Oil prices gained reversed earlier losses on Monday, after Saudi Arabia stated it would further cut production in an effort to support the market devastated by the coronavirus pandemic.

United States benchmark, West Texas Intermediate (WTI) crude oil surged 2.3 per cent to $25.32 a barrel while international benchmark, Brent crude gained about one per cent to trade at $31.47 per barrel.

According to Business Insider, oil prices jumped after Saudi Arabia said it will further cut production beginning in June to boost prices.

It announced Monday that state-led oil firm, Aramco, would slash oil production by an additional one million barrels per day beginning in June The Kingdom further stated that it would lower this month’s production from the target of 8.5 million barrels per day.

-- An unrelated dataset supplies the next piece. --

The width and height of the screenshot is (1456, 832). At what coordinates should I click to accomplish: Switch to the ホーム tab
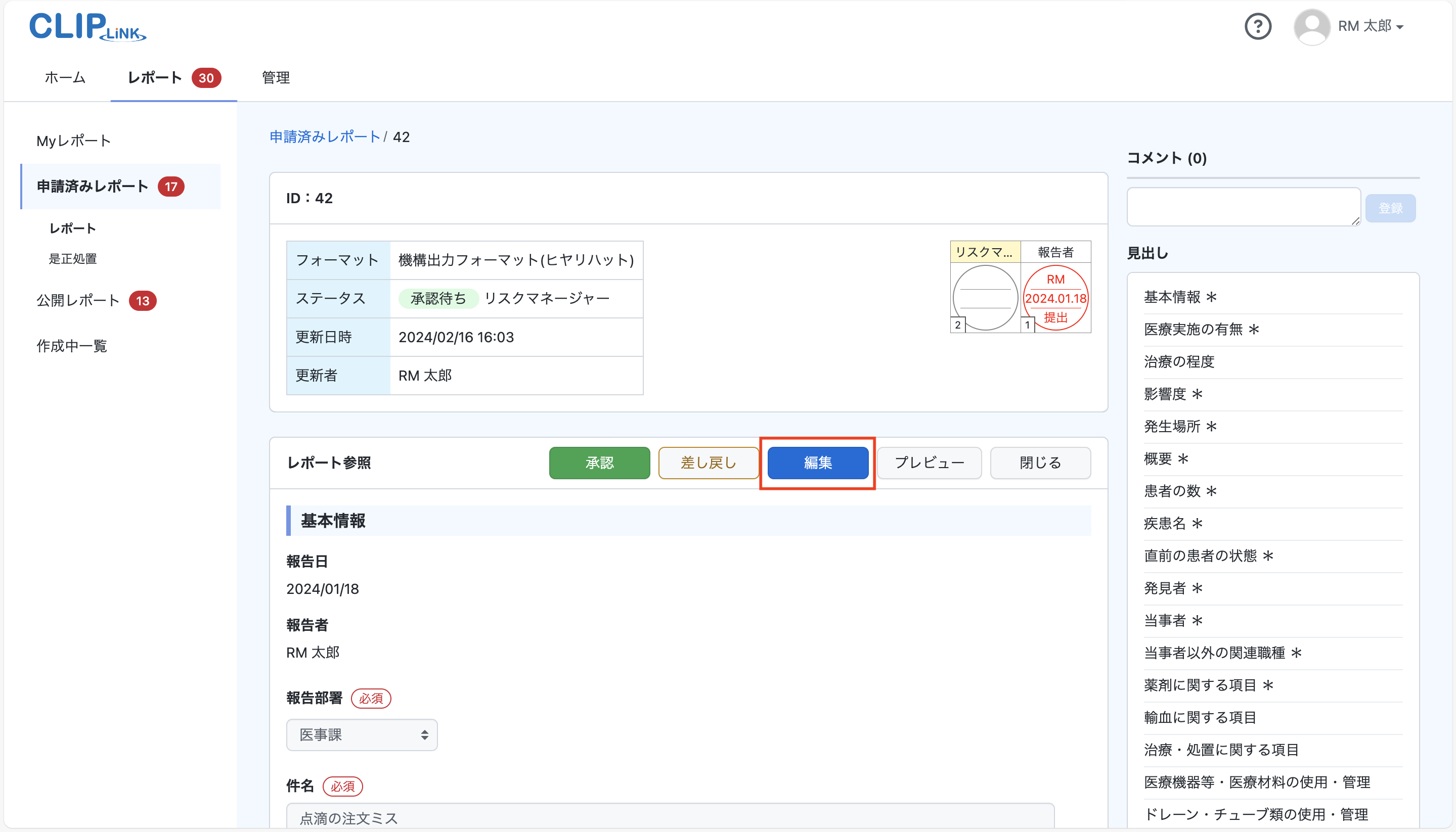65,78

Its Petroleum ministry directed Aramco to lower its current production numbers for this month from the target of 8.5 million barrels a day.

Saudi’s second round of cuts comes after the historic deal with the Organisation of Petroleum Exporting Countries (OPEC) and its allies in April.

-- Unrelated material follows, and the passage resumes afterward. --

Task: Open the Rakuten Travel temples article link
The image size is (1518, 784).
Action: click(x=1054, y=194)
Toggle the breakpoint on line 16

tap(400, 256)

Now,  Saudi Arabia’s June production level will be roughly 7.5 million barrels per day, about 4.8 million barrels per day lower than April output.

Crude oil prices had dropped on Sunday after two consecutive weeks of upward movement on concerns of COVID-19 resurgence.

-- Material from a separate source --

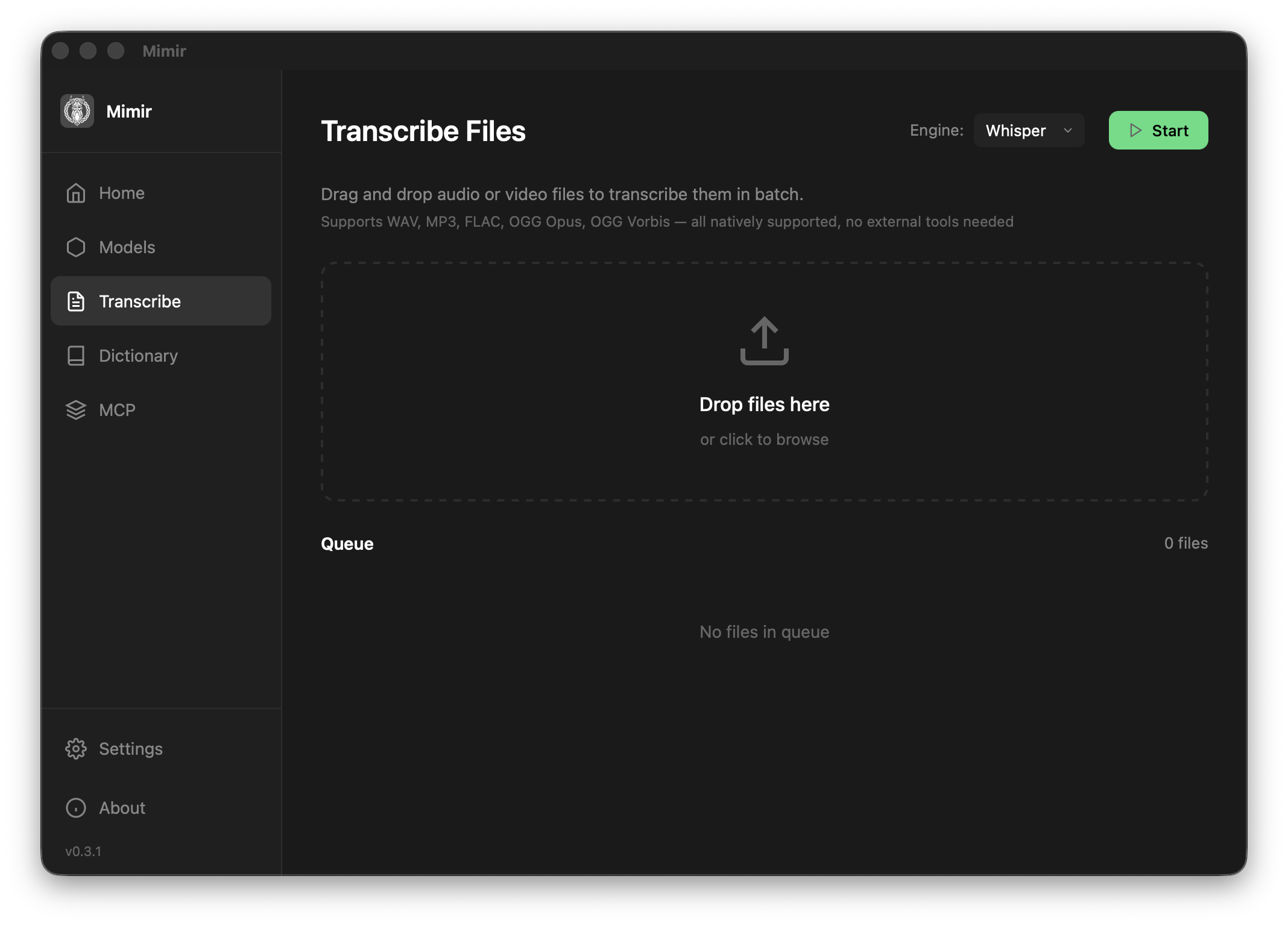The image size is (1288, 926).
Task: Click the Settings gear icon
Action: [x=76, y=749]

Demand fears and supply glut were predicated on concerns that resurgence would lead another round of strict tightening of the global economy through lockdowns and restrictions of movements.

With the improvement in global oil demand and reduction in unsold crude inventory witnessed in the past few weeks, the oil market showed some signs that it is beginning to rebalance.

Also, the implementation of the output cut by OPEC+ and top oil producers, which took effect from this month, appears to be showing signs of impacting on the market just as China’s inventories have reduced in recent weeks.

The US output cuts are moving rapidly with active drill rigs falling to a level not seen before since the shale revolution kicked off at the beginning of the last decade.

According to Bloomberg, an economist at Oversea Chinese Banking Corporation in Singapore, Howie Lee, said: “There are definite signs of the oversupply situation easing. Today’s move looks like a slight break from overall uptrend.”

Oil prices have been roiled as the coronavirus pandemic significantly lowered global demand and led to storage problems.